Goal
Pull out every line of the records below that contains the string "command", matching case exactly.

(Rows on where targets appear)
◇ ◇ ◇ ◇

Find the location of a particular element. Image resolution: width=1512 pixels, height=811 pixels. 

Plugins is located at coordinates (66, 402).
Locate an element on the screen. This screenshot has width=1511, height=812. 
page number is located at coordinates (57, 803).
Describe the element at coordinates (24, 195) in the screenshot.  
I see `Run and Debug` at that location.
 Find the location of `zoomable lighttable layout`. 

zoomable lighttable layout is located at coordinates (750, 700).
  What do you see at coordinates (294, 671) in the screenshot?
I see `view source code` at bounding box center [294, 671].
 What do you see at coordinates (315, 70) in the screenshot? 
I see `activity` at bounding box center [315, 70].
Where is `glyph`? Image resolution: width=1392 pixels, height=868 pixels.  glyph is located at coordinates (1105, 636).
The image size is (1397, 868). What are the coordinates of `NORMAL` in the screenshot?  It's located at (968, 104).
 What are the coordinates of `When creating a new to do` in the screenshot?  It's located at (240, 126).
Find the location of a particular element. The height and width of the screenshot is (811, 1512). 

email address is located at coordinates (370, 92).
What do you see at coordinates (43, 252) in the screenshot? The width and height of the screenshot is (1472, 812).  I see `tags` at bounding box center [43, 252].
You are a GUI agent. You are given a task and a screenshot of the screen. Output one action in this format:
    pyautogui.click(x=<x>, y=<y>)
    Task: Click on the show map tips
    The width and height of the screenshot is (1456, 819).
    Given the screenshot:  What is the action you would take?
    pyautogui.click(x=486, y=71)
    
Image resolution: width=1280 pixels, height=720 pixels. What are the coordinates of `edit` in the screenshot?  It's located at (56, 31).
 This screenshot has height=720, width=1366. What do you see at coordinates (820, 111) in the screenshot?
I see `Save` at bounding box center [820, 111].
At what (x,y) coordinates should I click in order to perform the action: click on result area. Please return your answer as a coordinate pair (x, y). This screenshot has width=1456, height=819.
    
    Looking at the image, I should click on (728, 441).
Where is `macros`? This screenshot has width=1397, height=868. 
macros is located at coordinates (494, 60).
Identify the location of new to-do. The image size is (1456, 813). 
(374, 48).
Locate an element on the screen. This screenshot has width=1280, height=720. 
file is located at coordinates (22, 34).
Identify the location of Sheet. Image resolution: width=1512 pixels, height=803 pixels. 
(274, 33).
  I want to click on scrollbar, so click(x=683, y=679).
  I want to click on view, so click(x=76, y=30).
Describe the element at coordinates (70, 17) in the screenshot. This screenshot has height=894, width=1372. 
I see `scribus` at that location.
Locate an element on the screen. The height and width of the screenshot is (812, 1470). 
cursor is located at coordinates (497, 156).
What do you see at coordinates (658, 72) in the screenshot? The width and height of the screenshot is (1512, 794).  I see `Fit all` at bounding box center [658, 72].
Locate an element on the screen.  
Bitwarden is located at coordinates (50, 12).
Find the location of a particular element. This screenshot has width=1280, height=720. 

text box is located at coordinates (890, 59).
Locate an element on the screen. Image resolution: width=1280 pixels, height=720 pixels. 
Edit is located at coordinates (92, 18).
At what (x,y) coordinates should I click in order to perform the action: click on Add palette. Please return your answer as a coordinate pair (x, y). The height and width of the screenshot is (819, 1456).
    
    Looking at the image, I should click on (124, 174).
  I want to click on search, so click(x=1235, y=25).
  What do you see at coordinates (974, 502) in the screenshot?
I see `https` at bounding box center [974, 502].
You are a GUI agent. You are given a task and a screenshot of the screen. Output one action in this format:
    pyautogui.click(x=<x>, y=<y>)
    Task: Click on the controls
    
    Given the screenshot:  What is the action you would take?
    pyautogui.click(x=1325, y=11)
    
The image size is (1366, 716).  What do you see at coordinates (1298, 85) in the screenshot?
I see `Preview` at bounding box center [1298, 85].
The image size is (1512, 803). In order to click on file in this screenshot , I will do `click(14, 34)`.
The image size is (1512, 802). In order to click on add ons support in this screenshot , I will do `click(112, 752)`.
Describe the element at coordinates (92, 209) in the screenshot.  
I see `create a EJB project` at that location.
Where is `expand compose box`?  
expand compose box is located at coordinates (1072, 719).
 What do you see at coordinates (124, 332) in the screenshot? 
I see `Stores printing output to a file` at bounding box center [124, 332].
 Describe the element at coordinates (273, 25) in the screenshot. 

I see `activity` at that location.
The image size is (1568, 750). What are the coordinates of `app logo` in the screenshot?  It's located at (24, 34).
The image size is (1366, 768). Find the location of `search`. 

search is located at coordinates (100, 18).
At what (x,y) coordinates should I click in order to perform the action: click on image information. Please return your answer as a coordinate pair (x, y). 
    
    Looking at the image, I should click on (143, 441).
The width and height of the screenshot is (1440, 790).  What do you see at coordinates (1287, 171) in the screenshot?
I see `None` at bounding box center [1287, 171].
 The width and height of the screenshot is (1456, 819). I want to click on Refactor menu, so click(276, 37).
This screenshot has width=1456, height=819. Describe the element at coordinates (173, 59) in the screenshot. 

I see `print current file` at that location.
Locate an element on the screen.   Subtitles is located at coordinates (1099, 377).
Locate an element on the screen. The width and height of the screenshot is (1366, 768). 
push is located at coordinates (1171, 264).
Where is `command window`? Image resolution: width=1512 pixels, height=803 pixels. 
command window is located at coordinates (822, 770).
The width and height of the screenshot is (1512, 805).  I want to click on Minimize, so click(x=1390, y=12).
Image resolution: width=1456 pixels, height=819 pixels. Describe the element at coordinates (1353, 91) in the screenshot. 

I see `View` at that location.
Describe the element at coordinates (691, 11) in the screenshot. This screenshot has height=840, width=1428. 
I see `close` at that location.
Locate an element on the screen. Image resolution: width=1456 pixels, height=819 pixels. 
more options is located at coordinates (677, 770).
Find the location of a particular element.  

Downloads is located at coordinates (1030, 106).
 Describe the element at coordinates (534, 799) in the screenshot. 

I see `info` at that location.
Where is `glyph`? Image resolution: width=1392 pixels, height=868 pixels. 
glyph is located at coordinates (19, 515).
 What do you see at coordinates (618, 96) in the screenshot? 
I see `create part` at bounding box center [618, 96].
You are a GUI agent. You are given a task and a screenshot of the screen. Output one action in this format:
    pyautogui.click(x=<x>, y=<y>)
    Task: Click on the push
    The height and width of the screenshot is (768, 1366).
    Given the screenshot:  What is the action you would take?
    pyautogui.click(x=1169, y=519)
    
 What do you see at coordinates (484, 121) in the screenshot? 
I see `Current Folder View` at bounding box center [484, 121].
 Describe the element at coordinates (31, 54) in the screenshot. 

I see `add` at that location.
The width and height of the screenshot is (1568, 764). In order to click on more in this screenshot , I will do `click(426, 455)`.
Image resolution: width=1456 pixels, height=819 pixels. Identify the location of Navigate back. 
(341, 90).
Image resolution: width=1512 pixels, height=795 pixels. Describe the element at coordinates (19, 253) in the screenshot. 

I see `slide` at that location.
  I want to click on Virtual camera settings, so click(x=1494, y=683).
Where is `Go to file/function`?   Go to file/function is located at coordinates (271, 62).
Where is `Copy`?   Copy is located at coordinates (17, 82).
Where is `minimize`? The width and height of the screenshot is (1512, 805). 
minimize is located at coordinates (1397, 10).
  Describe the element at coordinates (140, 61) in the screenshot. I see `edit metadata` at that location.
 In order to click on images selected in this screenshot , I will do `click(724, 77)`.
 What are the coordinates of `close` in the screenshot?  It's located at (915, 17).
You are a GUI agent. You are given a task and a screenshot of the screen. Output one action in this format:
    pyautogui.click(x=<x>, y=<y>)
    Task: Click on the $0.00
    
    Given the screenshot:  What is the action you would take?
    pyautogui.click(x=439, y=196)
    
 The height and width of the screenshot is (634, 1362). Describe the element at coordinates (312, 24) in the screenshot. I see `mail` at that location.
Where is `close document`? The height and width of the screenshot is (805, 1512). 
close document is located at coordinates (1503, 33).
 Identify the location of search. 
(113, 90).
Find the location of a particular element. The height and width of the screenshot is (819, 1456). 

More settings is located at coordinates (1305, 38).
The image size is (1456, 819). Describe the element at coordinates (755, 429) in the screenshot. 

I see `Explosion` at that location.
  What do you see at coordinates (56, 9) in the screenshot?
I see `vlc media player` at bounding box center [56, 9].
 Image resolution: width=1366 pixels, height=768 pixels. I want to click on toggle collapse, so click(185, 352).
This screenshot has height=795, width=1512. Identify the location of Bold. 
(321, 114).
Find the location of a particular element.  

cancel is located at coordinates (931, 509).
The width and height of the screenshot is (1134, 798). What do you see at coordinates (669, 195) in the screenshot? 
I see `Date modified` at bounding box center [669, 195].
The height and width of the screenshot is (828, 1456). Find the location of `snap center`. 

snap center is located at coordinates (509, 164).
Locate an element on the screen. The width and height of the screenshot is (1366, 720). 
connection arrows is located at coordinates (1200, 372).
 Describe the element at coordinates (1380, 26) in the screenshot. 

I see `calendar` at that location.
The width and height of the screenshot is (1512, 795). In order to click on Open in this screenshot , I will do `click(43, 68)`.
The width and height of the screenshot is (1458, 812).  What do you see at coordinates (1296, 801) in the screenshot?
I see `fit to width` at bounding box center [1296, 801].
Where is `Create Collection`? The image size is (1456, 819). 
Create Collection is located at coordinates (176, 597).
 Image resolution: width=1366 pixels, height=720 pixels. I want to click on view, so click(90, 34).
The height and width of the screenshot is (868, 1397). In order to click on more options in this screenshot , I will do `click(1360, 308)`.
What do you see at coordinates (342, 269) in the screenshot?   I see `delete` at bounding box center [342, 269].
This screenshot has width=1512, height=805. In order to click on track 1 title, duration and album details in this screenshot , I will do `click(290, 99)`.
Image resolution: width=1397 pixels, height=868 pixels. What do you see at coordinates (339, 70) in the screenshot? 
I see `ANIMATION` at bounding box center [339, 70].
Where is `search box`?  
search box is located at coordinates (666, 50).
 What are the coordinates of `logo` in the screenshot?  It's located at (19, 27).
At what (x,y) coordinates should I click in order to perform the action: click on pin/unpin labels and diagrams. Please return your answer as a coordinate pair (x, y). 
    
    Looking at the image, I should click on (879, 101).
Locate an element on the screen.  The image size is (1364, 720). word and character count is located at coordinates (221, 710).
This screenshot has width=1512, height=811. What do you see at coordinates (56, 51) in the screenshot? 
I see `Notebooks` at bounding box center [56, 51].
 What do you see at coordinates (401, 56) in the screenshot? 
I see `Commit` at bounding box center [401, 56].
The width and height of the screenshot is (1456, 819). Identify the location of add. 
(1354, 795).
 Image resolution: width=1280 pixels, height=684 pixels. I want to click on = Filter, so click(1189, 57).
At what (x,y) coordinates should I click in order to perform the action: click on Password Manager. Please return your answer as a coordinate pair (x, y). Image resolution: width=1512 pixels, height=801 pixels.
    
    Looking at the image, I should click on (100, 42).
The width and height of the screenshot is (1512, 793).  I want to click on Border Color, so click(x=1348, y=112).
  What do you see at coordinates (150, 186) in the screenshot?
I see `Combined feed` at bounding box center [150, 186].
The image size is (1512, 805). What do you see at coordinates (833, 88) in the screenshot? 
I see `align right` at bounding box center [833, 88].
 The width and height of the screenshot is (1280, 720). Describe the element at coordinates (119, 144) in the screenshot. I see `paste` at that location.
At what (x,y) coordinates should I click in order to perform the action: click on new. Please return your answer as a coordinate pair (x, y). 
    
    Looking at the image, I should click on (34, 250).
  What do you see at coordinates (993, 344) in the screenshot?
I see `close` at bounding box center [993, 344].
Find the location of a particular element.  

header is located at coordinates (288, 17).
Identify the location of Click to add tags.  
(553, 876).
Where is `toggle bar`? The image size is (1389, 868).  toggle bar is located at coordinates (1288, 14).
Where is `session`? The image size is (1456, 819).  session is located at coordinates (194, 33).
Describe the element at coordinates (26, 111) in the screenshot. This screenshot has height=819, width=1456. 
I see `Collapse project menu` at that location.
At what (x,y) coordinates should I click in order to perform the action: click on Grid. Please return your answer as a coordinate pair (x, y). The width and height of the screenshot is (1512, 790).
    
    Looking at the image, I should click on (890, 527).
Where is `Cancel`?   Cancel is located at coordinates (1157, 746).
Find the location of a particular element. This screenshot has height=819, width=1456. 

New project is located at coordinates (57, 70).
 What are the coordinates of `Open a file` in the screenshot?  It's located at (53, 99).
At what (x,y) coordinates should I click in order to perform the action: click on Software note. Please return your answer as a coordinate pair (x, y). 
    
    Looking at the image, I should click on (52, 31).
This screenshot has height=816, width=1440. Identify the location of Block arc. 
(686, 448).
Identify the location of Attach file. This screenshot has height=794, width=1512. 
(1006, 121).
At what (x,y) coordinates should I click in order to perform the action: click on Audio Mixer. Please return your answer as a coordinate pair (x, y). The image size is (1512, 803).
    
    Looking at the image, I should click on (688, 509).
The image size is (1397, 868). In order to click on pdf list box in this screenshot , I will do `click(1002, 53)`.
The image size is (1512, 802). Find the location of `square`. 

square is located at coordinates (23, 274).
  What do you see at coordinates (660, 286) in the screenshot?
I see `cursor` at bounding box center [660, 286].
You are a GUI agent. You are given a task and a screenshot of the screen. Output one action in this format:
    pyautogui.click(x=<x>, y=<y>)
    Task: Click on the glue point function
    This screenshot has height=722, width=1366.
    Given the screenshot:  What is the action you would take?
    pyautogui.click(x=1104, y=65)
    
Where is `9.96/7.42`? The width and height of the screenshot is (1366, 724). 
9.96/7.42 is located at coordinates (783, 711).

◇ ◇ ◇ ◇

Reply
Where is `command window`? Image resolution: width=1512 pixels, height=803 pixels. 
command window is located at coordinates (822, 770).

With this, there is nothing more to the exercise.